Simulated lunar microgravity transiently arrests growth and induces osteocyte-chondrocyte lineage differentiation in human Wharton's jelly stem cells

Human Wharton's jelly stem cells (hWJSCs) are multipotent stem cells that are extensively employed in biotechnology applications. However, the impact of simulated lunar microgravity (sµG) on the growth, differentiation, and viability of this cell population is incompletely characterized. We aimed to determine whether acute (72 h) exposure to sµG elicited changes in growth and lineage differentiation in hWJSCs and if putative changes were maintained once exposure to terrestrial gravity (1.0 G) was restored. hWJSCs were cultured under standard 1.0 G conditions prior to being passaged and cultured under sµG (0.16 G) using a random positioning machine.
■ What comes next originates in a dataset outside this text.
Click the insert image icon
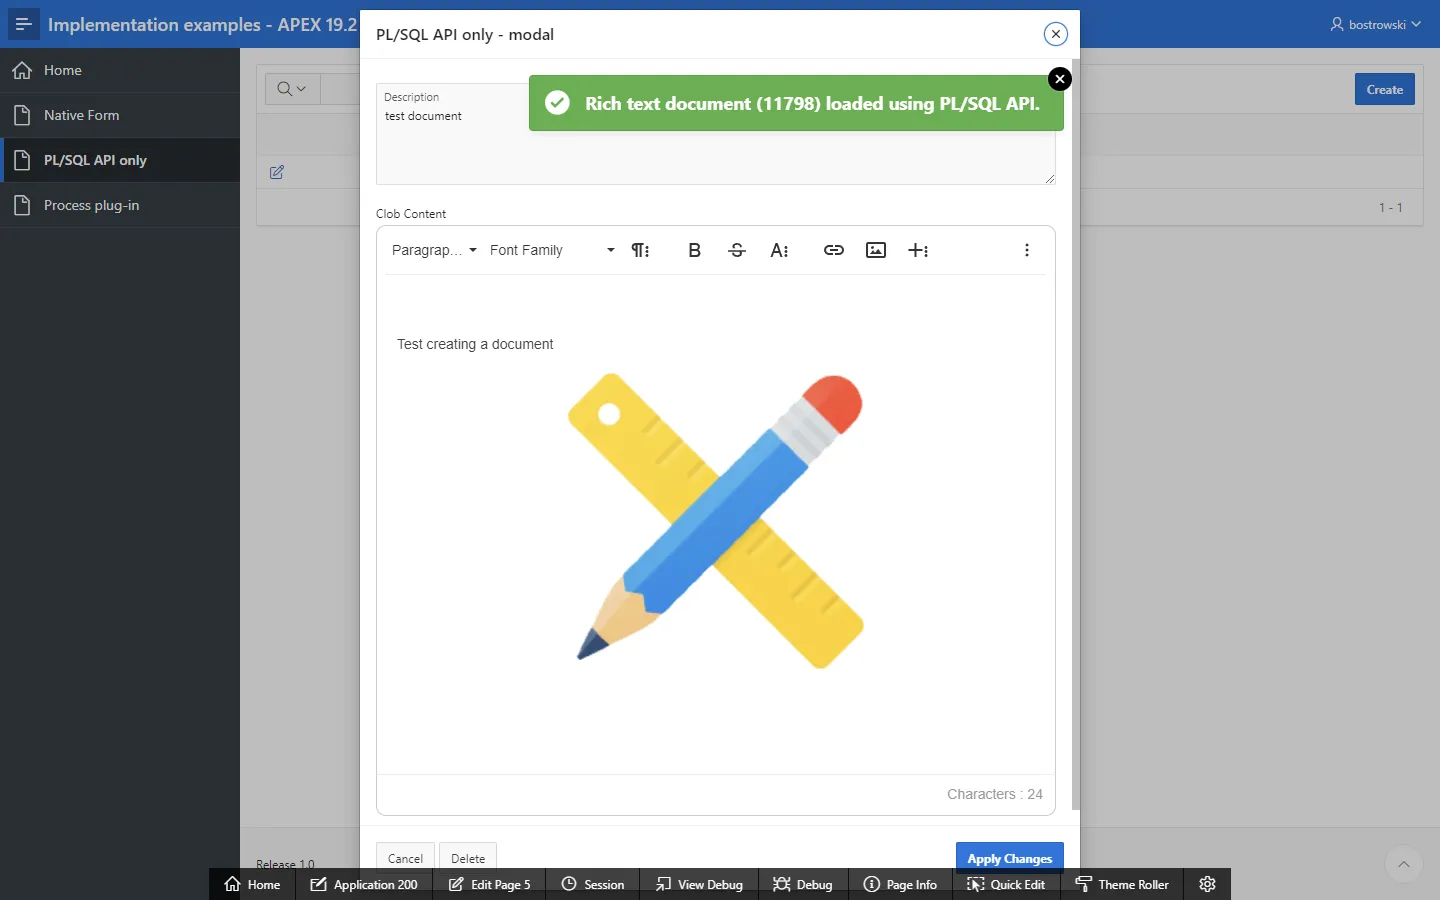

Relative to control, hWJSCs cultured under sµG exhibited marked reductions in growth but not viability. Cell population expression of characteristic stemness markers (CD 73, 90, 105) was significantly reduced under sµG conditions. hWJSCs had 308 significantly upregulated and 328 significantly downregulated genes when compared to 1.0 G culture conditions. Key markers of cell replication, including MKI67, were inhibited. Significant upregulation of osteocyte-chondrocyte lineage markers, including SERPINI1, MSX2, TFPI2, BMP6, COMP, TMEM119, LUM, HGF, CHI3L1 and SPP1, and downregulation of cell fate regulators, including DNMT1 and EZH2, were detected in sµG-exposed hWJSCs. When returned to 1.0 G for 3 days, sµG-exposed hWJSCs had accelerated growth, and expression of stemness markers increased, approaching normal (i.e. 95%) levels. Our data support earlier findings that acute sµG significantly reduces the cell division potential of hWJSCs and suggest that acute sµG-exposure induces reversible changes in cell growth accompanied by osteocyte-chondrocyte changes in lineage differentiation.